What needs to be done: Looking at the records below, please say how many lines contain the word "Launch", as a bare number.

Data records:

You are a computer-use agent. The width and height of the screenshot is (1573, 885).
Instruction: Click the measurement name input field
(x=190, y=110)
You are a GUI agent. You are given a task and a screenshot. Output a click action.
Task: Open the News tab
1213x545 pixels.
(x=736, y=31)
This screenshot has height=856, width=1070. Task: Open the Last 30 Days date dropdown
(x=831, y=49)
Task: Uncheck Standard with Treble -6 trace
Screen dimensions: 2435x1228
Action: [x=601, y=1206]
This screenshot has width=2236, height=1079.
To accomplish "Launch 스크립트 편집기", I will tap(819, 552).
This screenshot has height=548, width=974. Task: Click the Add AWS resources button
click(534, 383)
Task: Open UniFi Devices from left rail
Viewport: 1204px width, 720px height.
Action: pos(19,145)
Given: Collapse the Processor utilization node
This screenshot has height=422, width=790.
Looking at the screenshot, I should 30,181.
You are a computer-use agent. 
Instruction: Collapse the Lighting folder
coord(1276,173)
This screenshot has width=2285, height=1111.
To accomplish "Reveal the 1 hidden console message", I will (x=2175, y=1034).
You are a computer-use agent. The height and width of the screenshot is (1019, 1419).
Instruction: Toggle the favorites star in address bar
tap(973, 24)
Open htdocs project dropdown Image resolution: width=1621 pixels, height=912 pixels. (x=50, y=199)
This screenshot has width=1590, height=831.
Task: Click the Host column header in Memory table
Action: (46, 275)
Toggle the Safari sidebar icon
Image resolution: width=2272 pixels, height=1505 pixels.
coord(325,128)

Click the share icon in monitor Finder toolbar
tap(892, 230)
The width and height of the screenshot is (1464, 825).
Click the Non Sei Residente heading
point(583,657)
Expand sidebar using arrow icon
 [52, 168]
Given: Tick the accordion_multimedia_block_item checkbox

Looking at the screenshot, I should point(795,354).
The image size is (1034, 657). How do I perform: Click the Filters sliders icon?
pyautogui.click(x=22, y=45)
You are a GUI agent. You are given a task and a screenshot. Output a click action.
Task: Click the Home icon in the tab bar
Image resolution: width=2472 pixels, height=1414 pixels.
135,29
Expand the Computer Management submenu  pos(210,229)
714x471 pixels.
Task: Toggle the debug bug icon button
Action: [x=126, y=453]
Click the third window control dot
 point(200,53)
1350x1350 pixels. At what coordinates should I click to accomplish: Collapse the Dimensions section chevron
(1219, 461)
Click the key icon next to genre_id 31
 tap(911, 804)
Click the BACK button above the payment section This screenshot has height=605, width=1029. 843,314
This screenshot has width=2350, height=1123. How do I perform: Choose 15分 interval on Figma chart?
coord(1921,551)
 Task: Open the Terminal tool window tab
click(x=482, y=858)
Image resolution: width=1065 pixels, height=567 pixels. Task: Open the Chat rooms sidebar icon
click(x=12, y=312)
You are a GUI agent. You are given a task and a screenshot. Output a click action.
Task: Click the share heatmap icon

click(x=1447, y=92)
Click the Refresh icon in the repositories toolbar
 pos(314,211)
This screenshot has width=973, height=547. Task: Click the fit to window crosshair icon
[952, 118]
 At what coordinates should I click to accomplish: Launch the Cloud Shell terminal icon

Response area: 2